Talel Until the Songs Spring
Venice Biennale, Venice, Italy 2022
Fort/Da
Neutra VDL-Research House II, Los Angeles, CA, U.S. 2010
In 2010, Santiago Borja worked on the roof of the VDL Research House II, an iconic Californian villa built in Los Angeles by the architect Richard Neutra in 1965. By literally transforming the modernist architecture into a loom, Borja used the beams of the pergola on the terrace as a structure for suspending long warp threads, which, in their turn, would accommodate the weft threads of a large textile piece.
Divan : Free Floating Attention Piece
Freud Museum, London, U.K. 2010
In 2010, Santiago Borja worked in the London apartment of Sigmund Freud, where the father of psychoanalysis, after fleeing Nazism in 1938, spent the remainder of his life. During the exhibition, the artist covered the Persian carpet of the famous sofa with fabric and cushions woven by Wixariki women. This indigenous Mexican community (also called Huichol) is known to have resisted Catholic evangelism.
Sitio
Villa Savoye, Poissy, France 2014
The Sitio project offers a fascinating image which becomes instinctively lodged in the memory, introducing the visitor to the evocative power of Santiago Borja’s works, and their ability to produce new ground-breaking narratives.
The Villa Savoye, which was built between 1928 and 1931, illustrates the principles of modern architecture (the “International Style”) which, as drawn up in those years by Le Corbusier, could be applied here, there and everywhere, regardless of distinctive local features and elements.
Suprasensitive
Mies Van Der Rohe Pavilion Barcelona, Spain 2015
Super-sensitive is an artistic research project developed by the Mexican artist Santiago Borja since 2015, taking the form of different in situ works which all connect architecture with the “infravisible”.
In 2015, Santiago Borja worked in the emblematic Mies van der Rohe Pavilion, built for the German contribution to the 1929 International Exposition held in Barcelona. This time around, his project had to do with the place of the human body in modernist architecture.
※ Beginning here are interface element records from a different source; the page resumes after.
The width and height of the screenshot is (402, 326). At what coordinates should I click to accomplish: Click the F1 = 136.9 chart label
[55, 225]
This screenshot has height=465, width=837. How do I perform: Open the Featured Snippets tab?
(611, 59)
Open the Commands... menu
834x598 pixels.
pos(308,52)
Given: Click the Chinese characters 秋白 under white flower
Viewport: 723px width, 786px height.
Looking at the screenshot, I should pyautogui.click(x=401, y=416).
A Mental Image : Blavatsky Observatory
Sonneveld House, Amsterdam, Netherlands 2016
The Project A Mental Image by Mexican artist and architect Santiago Borja consists of the installation of a temporary observatory based on theosophical principles on the rooftop of the Sonneveld House. A Mental Image – Blavatsky Observatory is based on Borja’s research into the influence of Western esotericism on the principles of Dutch Functionalism.
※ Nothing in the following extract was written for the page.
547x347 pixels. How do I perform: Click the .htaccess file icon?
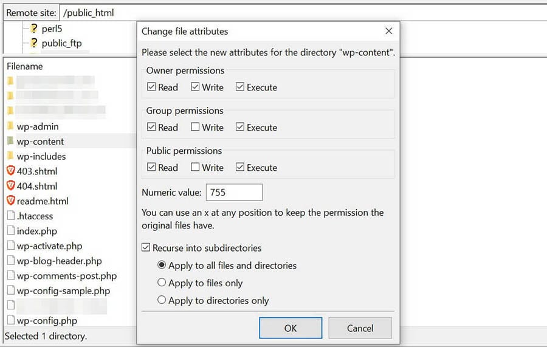10,216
Everything Falls Into Place When It Collapses
Scottsdale Museum of Contemporary Art, Arizona, U.S. 2016
Everything Falls into Place When It Collapses is Santiago Borja’s site-specific project in response to the Casa Grande Ruins National Monument – a Southwest icon of Native American culture – and its complex history within the national cultural politics of the U.S. over the past 125 years.
Jung-Catcher
Frac Grand Large – Hauts-de-France Dunkerque, France 2020 MARCO, Monterrey, México 2013
JungCatcher is an installation which encompasses the conceptual, poetic and visual approach developed by Borja around magical thinking, here symbolized by the Amerindian dream-catcher, and modern thinking, in the tangible form of a personality diagram invented by the psychiatrist Carl Gustav Jung.
Totemic Sampler
Atelier Calder, Saché, France 2019
Wavering between shelters and textile wrapping, Totemic Sampler deals with a fundamental theme in architectural theory–the theme of its origins. The nomadic wooden structure is covered with a large patchwork of “sarapes”—pieces of Mexican fabric—whose motifs are mixed with those modernist motifs developed by the Bauhaus weaving workshops in the early 20th century.
Cosmic Sampler
Bienal d’Orléans, Orléans, France 2019
Cosmic Sampler is a large-dimension architectural / textile structure, developed specifically for the Orleans Architecture Biennial. The shape and design is the result of the collaboration with a a Huichol marakaame. This geometric structure creates a three-dimensional platform, which can be used for sitting or lying down.
Cosmic Tautology
With this diptych, Santiago Borja continues his rereading of the iconic works of Western culture. These two rugs are a response from the Mexican artist to minimal American art, to his abstract language based on the experimentation of an ‘objective’ painting, emptied of all references and deliberately ‘tautological’ – which talks of nothing other than that which is stated and «where you find nothing other than that which can be seen there» (Franck Stella).